2. Configure an agent for your specific use case, defining the actions it can perform. Lambda functions, written in your preferred programming language, dictate how the agent handles these actions. This is an optional step as an agent doesn’t necessarily require an action group to be created.
3. Associate the agent with a knowledge base to augment its capabilities further.
4. Customize the agent’s behavior by modifying prompt templates for preprocessing, orchestration, knowledge-base response generation, and postprocessing steps. Note that not all agents require extensive modification of prompt templates for their goal. The need for customization depends on the complexity of the tasks the agent is expected to perform and the level of control and fine-tuning desired by developers. For simpler tasks or generic use cases, the default prompt templates may suffice, making extensive customization unnecessary.
5. Test the agent using the Amazon Bedrock console or API calls, modifying configurations as necessary. Utilize traces to gain insights into the agent’s reasoning process at each step of its orchestration.
6. When the agent is ready for deployment, create an alias that points to a specific version of the agent.
7. Integrate your application with the agent alias, enabling seamless API calls and interactions.
8. Iterate on the agent as needed, creating new versions and aliases to adapt to changing requirements.

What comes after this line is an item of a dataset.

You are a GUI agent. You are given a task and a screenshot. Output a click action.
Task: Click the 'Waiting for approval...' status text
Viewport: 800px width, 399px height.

Throughout the development process, Amazon Bedrock handles the complexities of prompt engineering, memory management, monitoring, encryption, user permissions, and API invocation, allowing you to focus on building intelligent agents tailored to your specific use cases.

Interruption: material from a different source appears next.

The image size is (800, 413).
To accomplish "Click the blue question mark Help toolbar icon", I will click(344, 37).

Unveiling the inner workings of GenAI agents with Amazon Bedrock

When delving into the realm of Amazon Bedrock, one encounters a powerful toolset designed to facilitate the creation and management of intelligent agents. This toolset is composed of two distinct categories of API operations, each serving a specific purpose in the agent’s life cycle:

• The first category, aptly termed build-time API operations, enables developers to construct, configure, and oversee their agents and their associated resources. These operations act as the foundational building blocks, enabling the creation of agents tailored to specific requirements and objectives. Through these APIs, developers can fine-tune various aspects of their agents, ensuring they are equipped with the necessary capabilities to tackle the tasks at hand. More details on build-time API operations are listed here: https://docs.aws.amazon.com/bedrock/latest/APIReference/API_Operations_Agents_for_Amazon_Bedrock.html
• The second category, runtime API operations, breathes life into agents, allowing them to interact with user input and initiate an intricate orchestration process to accomplish their designated tasks. When a user provides input, these APIs enable the agent to process and interpret the information, triggering a sequence of actions that ultimately lead to the desired outcome.

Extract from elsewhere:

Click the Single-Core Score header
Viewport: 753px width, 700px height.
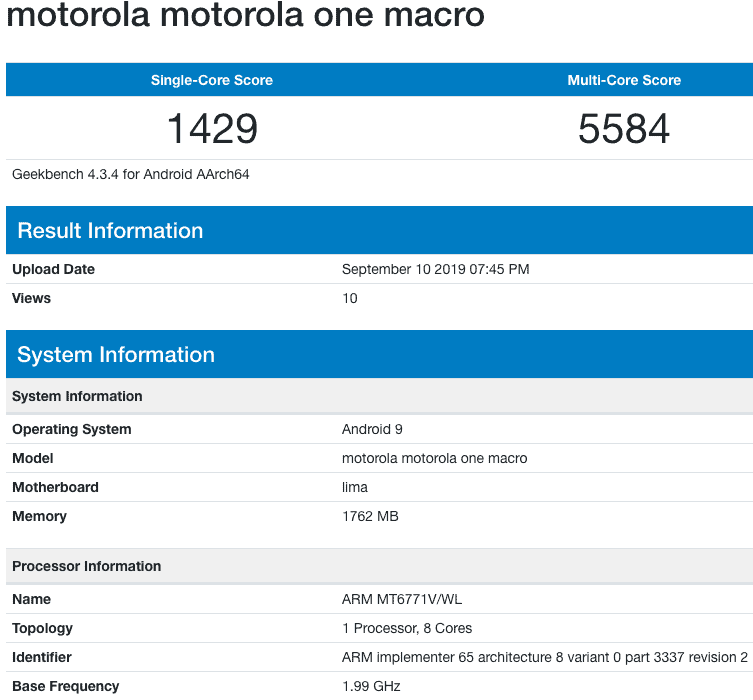(x=211, y=80)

Now, let us dive into build-time and runtime configurations.

Build-time configuration

During the build phase, an agent is assembled from the following key components:

• FM: You select a pre-trained language model that the agent employs to interpret user input, generate responses, and guide its decision-making process.
• Instructional prompts: You craft instructions that delineate the agent’s purpose and desired behavior. With advanced prompting techniques, you can dynamically tailor these instructions at each stage of the agent’s workflow and incorporate custom logic through serverless functions.
• Action groups: You define actions the agent can perform by providing the following:
  • An OpenAPI schema specification that outlines the operations the agent can invoke.
  • A serverless function that executes the specified API operation based on the agent’s input and returns the result.
• Knowledge bases: You can associate knowledge bases with the agent, allowing it to retrieve relevant context to enhance its response generation and decision-making capabilities.
• Prompt templates: The orchestrator exposes default prompt templates used during various stages of the agent’s life cycle, such as preprocessing input, orchestrating actions, querying knowledge bases, and postprocessing outputs. You can customize these templates to modify the agent’s behavior or disable specific stages as needed.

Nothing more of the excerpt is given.